◆ **DOCUMENT PASSAGE**:

+ + + + +

Cricket the great balancing act

Whichever way you choose to look at it, cricket, like life, though unfair in itself, levels the playing field.

Think of cricket as you would Lady Justice: a blindfolded woman with a sword at her side, scales in hand, and an almost insatiable thirst for being the moral and material leveller of man.

Think of cricket as that nagging marriage: survival is based on partners seeking and successfully servicing the whims and petty needs of each other to maintain the grand mirage of compromise, partnership and long-term planning. 

Think of cricket as a return to simplicity where fancy footwork up and down tall orders takes you nowhere without a still head.

It’s little wonder then, that people stumble on cricket on television and wonder not only what the hell is going on, but what commentators might mean by ‘stance’, ‘timing’ or ‘fine leg’.

Whichever way you choose to look at it, cricket, like life, though unfair in itself, levels the playing field.  

In one form or another, fate, destiny, karma or sutra, short falls and quick fixes eventually catch up with even the most agile, a type of good riddance. Instead, it will always be discipline, technique and a balanced team that separates the sustainable winners from the one-hit wonders.

This is the game of cricket after all, and not a waffle express from your local Carrefour.

And now that we have reached the World Cup semi-finals, it is plain to see.

Cricketing algorithm 

Barring the impressive but freakish performance of New Zealand, the presence of the three subcontinental powerhouses in the final four proves the cricketing algorithm the most adaptable teams always advance through to the knockout phases of the competition. 

Sure, South Africa would be aggrieved, having danced all the right moves in the first round only to lose a knock-out game once again .And while the “chokers” seems once more a very good fit, closer inspection reveals this might not be so.

South Africa tossed aside the minnows like Goliaths would of any unassuming Davids without biblical prowess, but they stumbled against a schizophrenic yet determined English outfit. The Proteas then chased India’s imposing total like fearless soldiers riding on pristine white appaloosas (affirmative action notwithstanding) but people forget that this was against a deflated bowling attack and a physically challenged fielding performance.

The Indians might be imposing favourites but no matter how many runs they score, they are an unimposing bowling and fielding outfit. The battlefield might as well have been Kruger National Park and the enemy, hapless, starving Zimbabweans. All in all, during the round-robin phase, the South Africans were tested twice they squandered their chance on one occasion and on the other, they managed to just squeeze through.

It makes sense then for a knock out clash to have truly tested them. And they lost. Simple. Khalaas.

In fact, inspite of all the positive steps taken by the South African team at this tournament, including the liberal use of spin, this was a team uncharacterisically lacking genuine all-rounders down the order raising the question of team selection.

With Johan Botha coming in at number 7, pressure on the top five to make the runs every time was always asking for too much. Factor in as well, the case of a temperamental JP Duminy batting at the crucial number 5 position, a spot occupied by Misbah ul-Haq, Michael Hussey, Eoin Morgan and Yuvraj Singh in the other big teams, and the Proteas never did get their team balance right.

+ + + + +

◆ **RECORD LIST**:
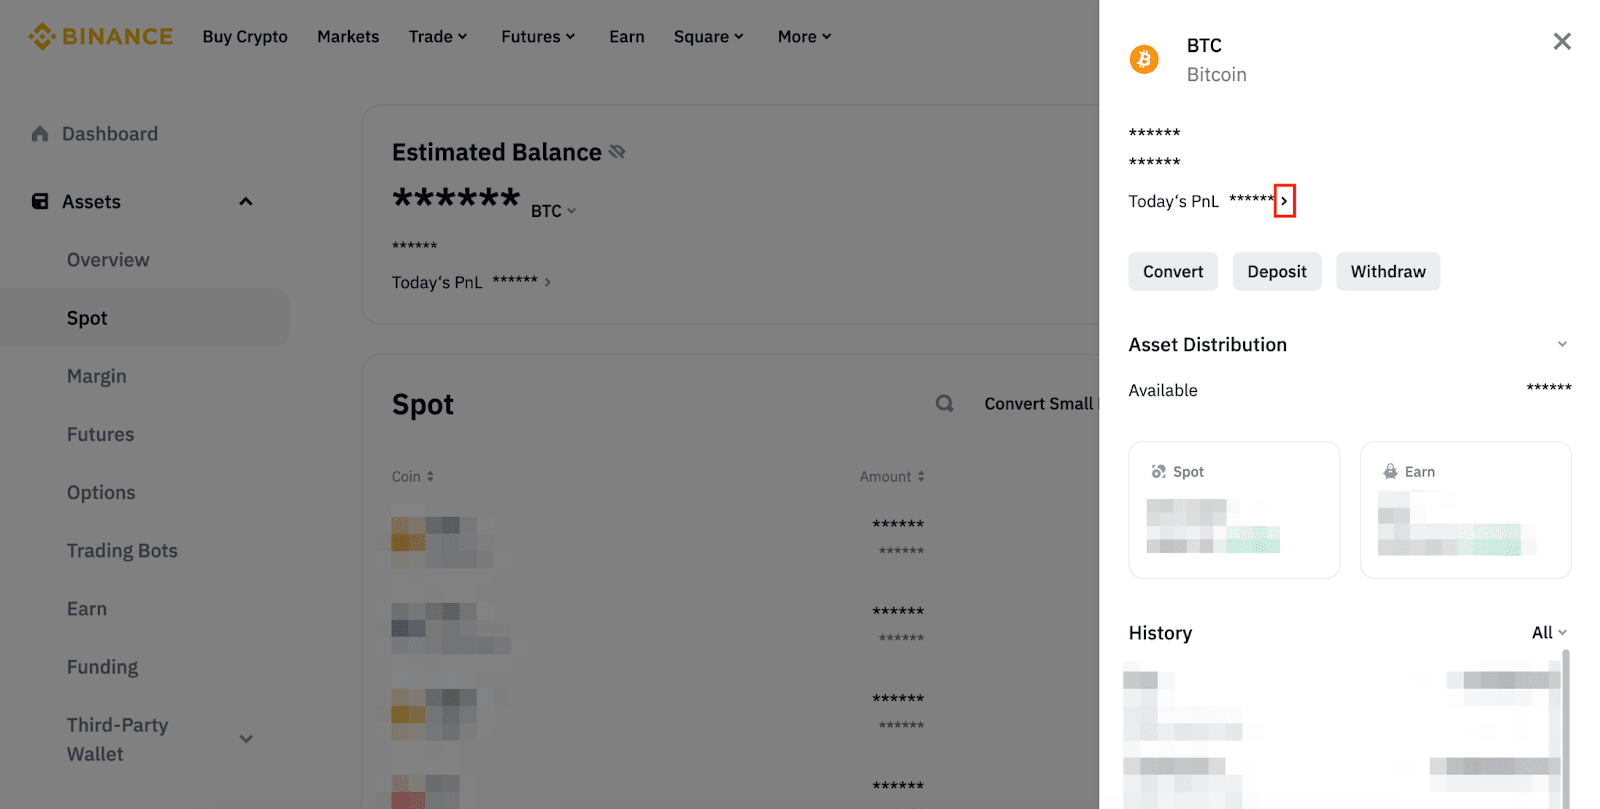Screen dimensions: 1600x809
Task: Sort the list by Amount column
Action: (x=891, y=477)
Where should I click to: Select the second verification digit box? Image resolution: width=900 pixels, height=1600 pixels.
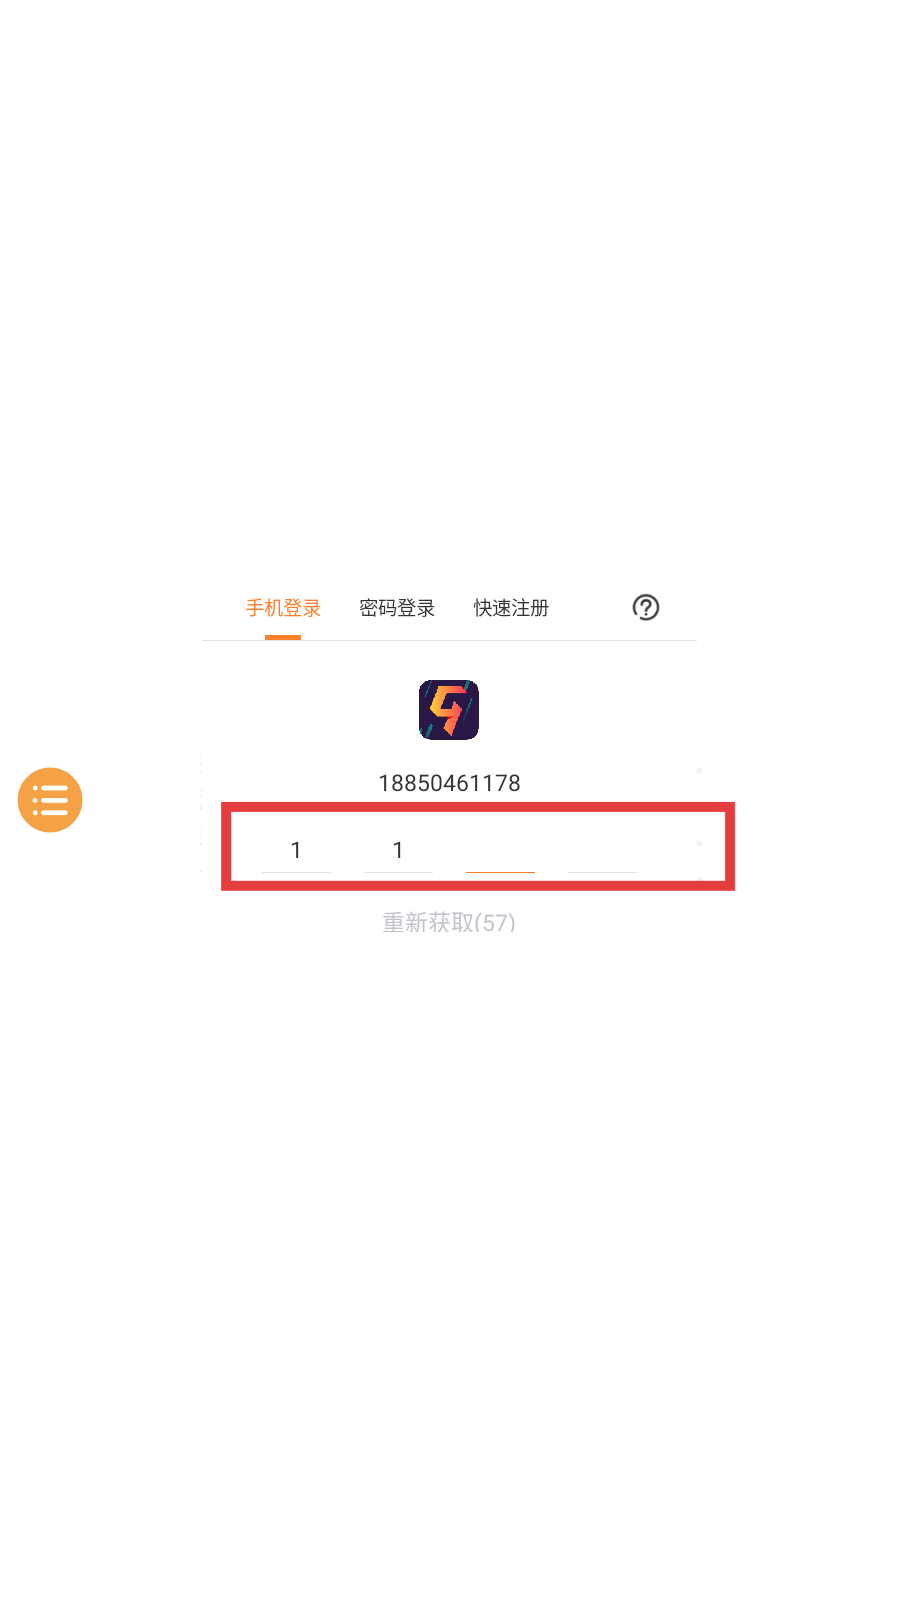(x=398, y=850)
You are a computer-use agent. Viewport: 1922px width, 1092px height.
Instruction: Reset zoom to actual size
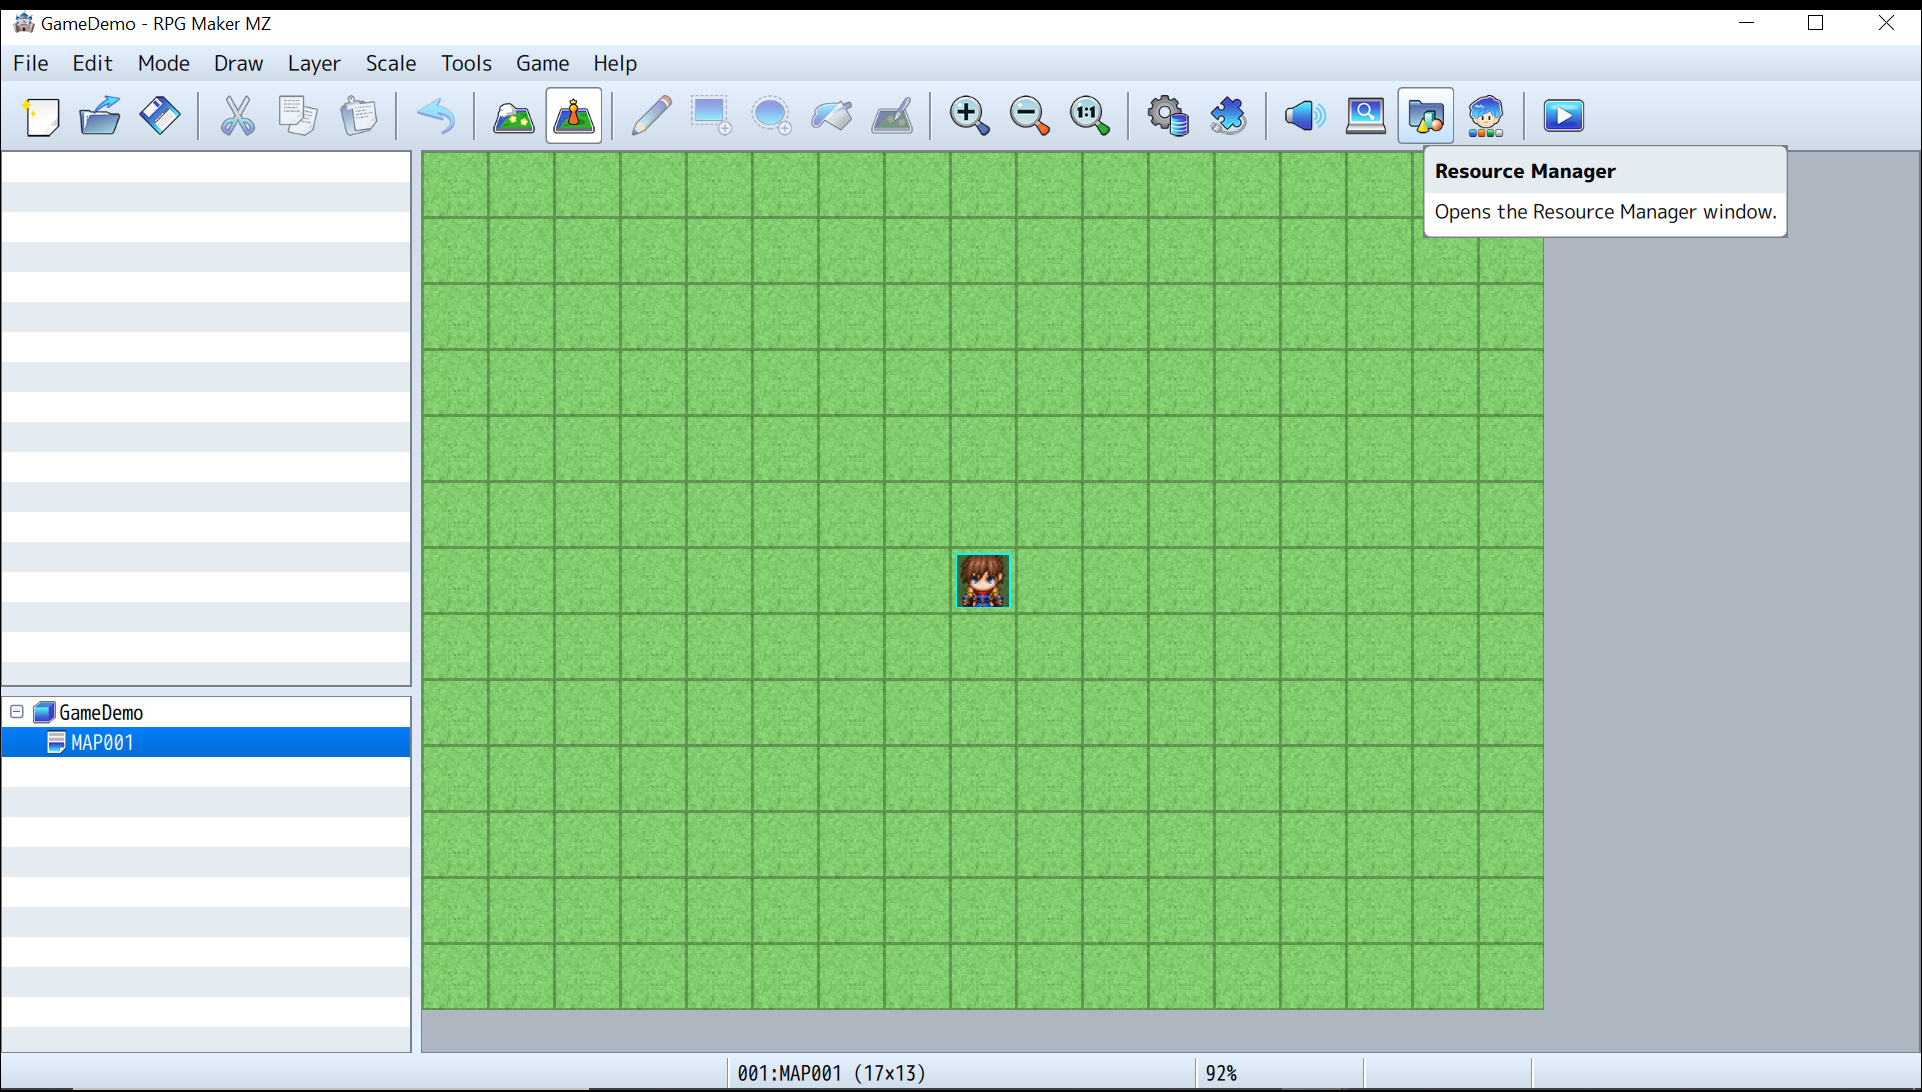(1088, 115)
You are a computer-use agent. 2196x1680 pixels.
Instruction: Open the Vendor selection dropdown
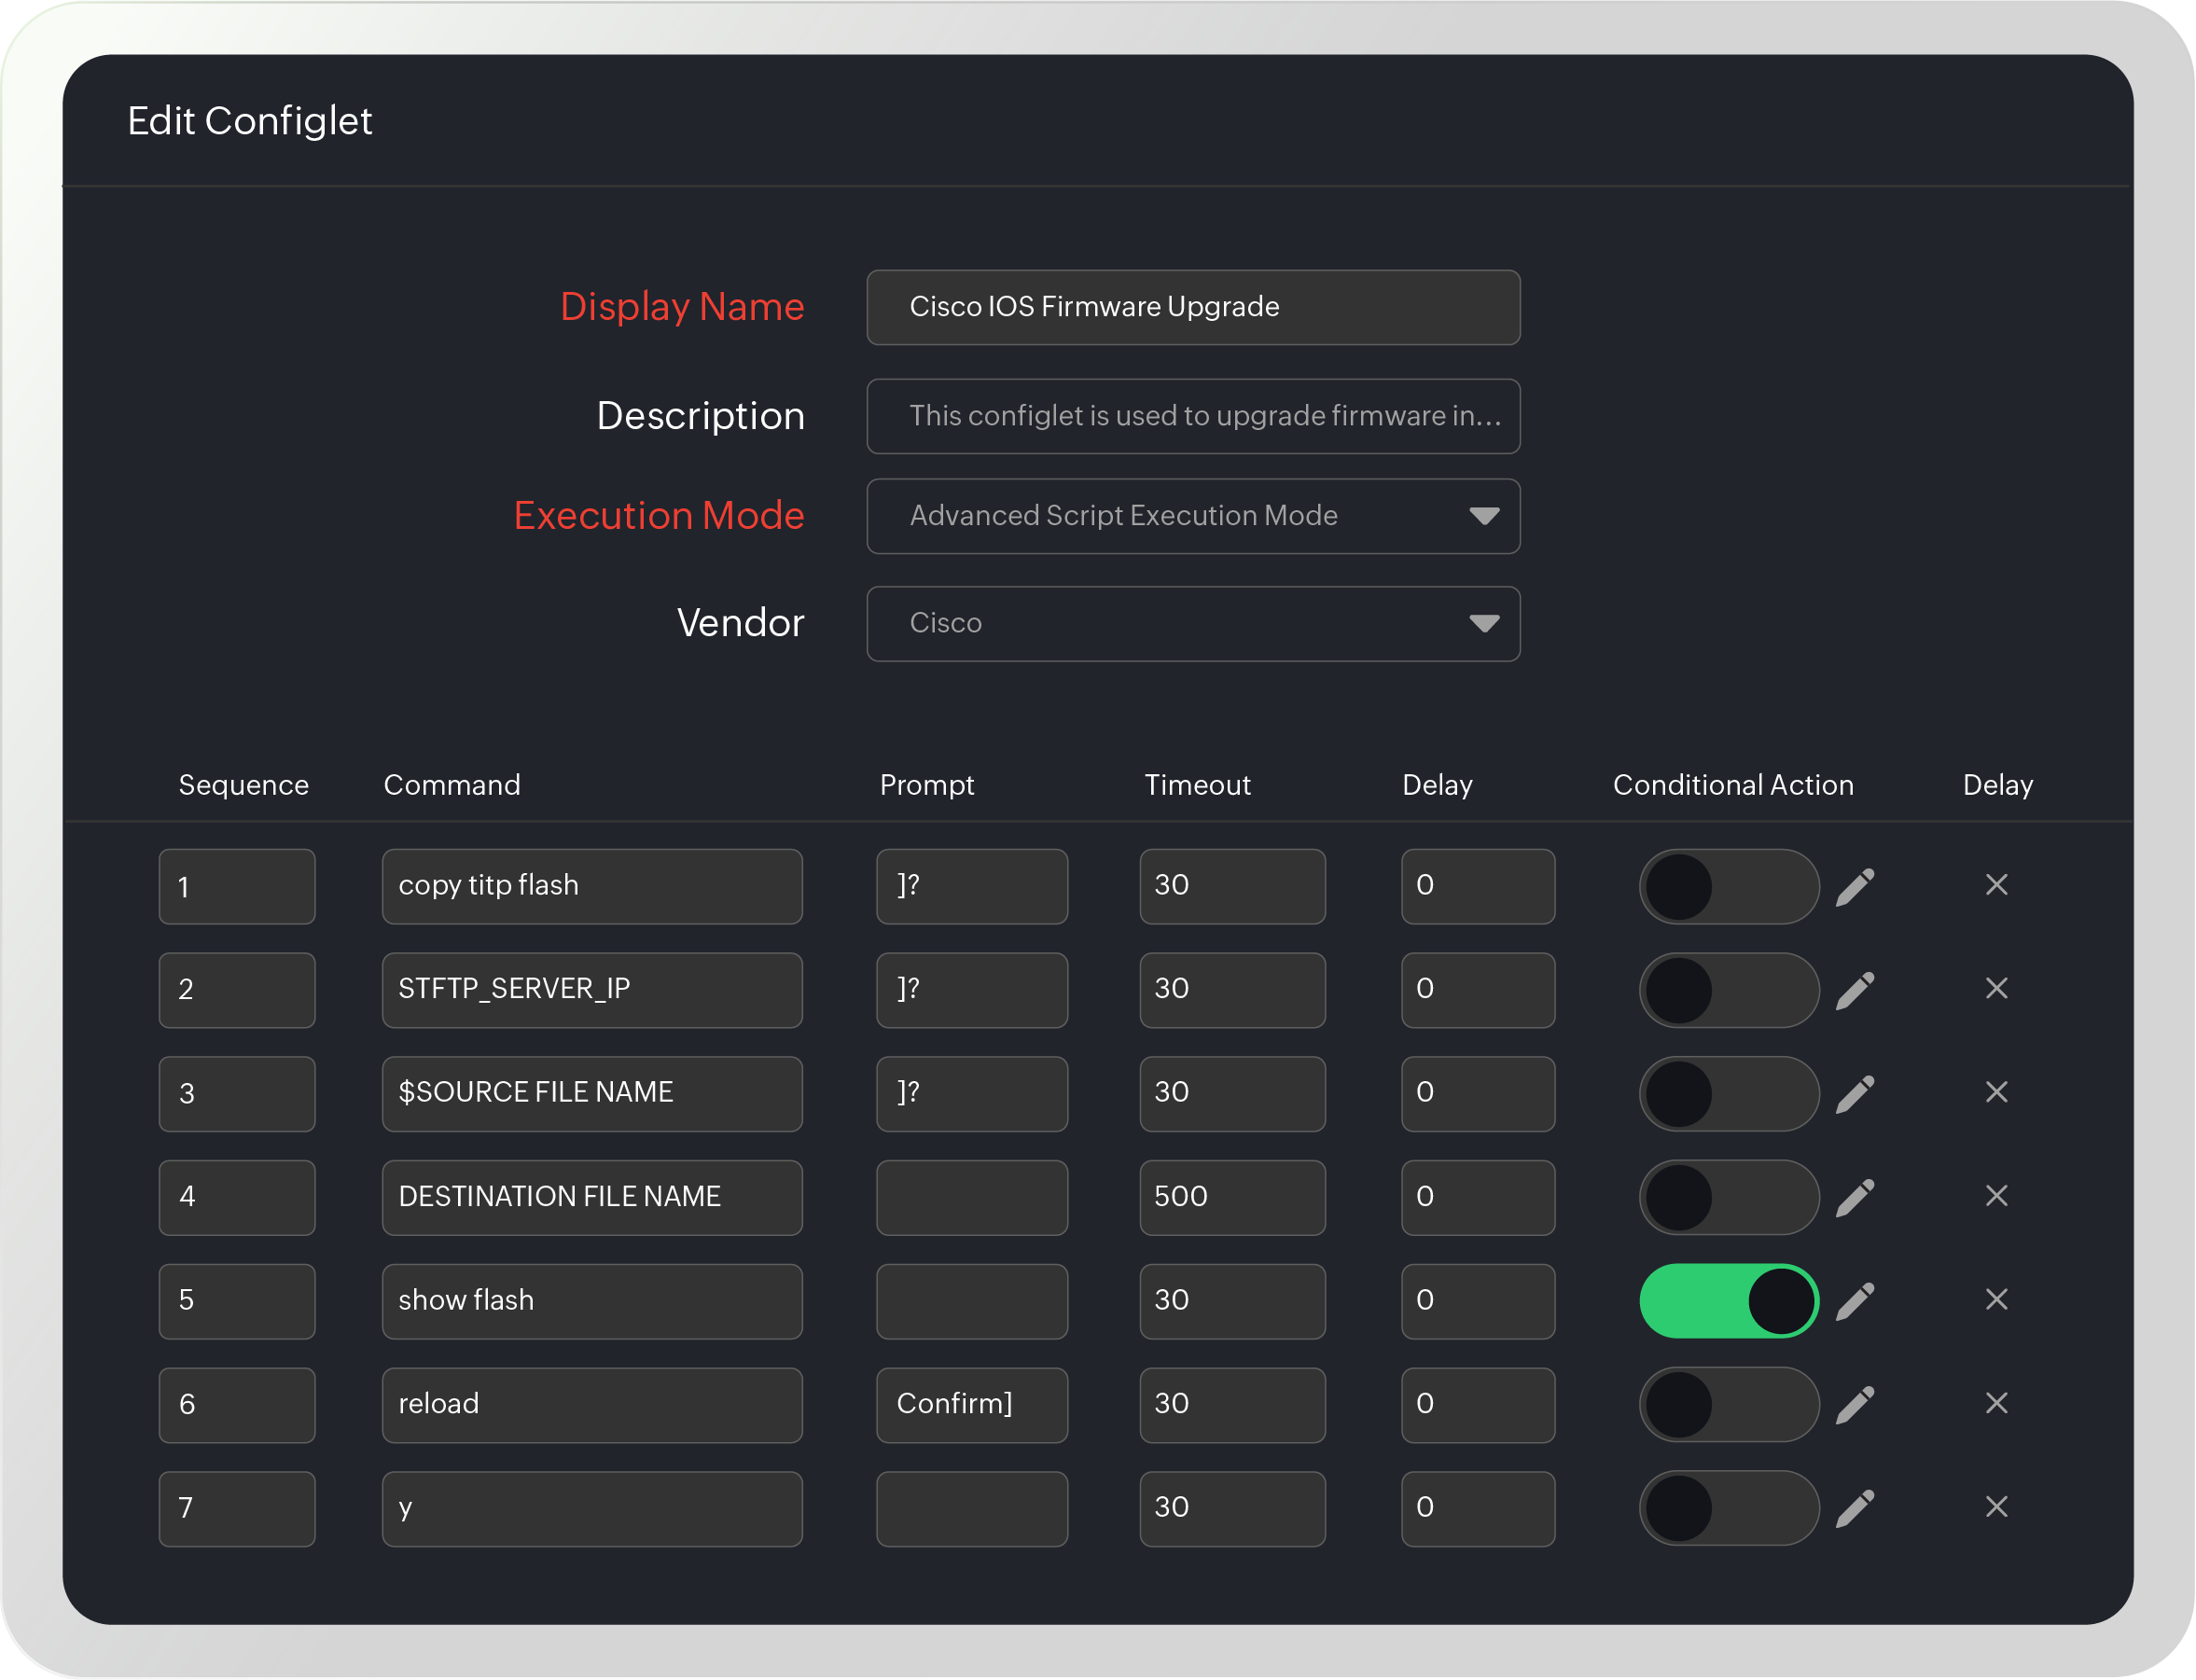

+ + + + +

◆ **ACTIONS TO TAKE**:
1 - Answer these questions using the article on cricket and the World Cup:
(a) Which player comes in at number 7 for South Africa?
(b) How many subcontinental powerhouses reached the final four?
(c) Against which country's side did South Africa stumble during the first round?
2 - Write the next part of the article on cricket and the World Cup, continuing from its last paragraph.

◆ **RESULTS BY TASK**:
1 -
(a) Johan Botha
(b) Three
(c) England

2 -
Duminy is good, but is he in the league of the finishers aforementioned and can he be relied upon if Hashim Amla or AB de Villiers failed? Or is he, as his critics point out,  only good at brutalising the minnows?

With Smith battling for form, and Fafs du Plessis still a minnow in the international game, the Proteas effectively played with four batsman. You cannot win a world Cup, no matter how effective Morne Morkel and Dale Steyn might be with the ball and now matter how many blonde highlights Imran Tahir might sport, with an undernourished batting line-up.

The same could also be said about the West Indies who pummelled the smaller teams to a pulp creating an illusion of discipline and performance. All it required for their end to be spelled near was a meeting with a quality side, which ultimately came in the form of an inspired Pakistan. The West Indies were also led by an itsy-bitsy captain, whose role seemed unclear and this indecision would eventually cos them, when, well, real, knock-out decisions had to be made.

In contrast, despite their intial well oiled performances, Australia’s quiet exit signed off a forgettable tournament for the reigning champions and despite Ricky Ponting’s last minute heroics, the Aussies were always going to battle against India’s batting. The usually ruthless selection panel should have recognized that Ponting’s time as captain was up, and that the team needed new direction. But considering that there is no obvious successor to Ponting, the Aussies obviously saw Ponting’s leadership as crucial to the team’s fortunes.

It is a pity then that Ponting had to endure the disappointment of a lacklustre campaign after winning the World Cup consecutively for Australia and only to find himself stepping down sheepishly as if the failure was all his fault.

Sure, Ponting rode the wave of an era built by Steve Waugh on the backs of Glenn McGrath, Shane Warne and Matthew Hayden. And yes, it is the time for strong leadership, and for a new legacy. But selectors ought to have recognised that before they sent him for the slaughter.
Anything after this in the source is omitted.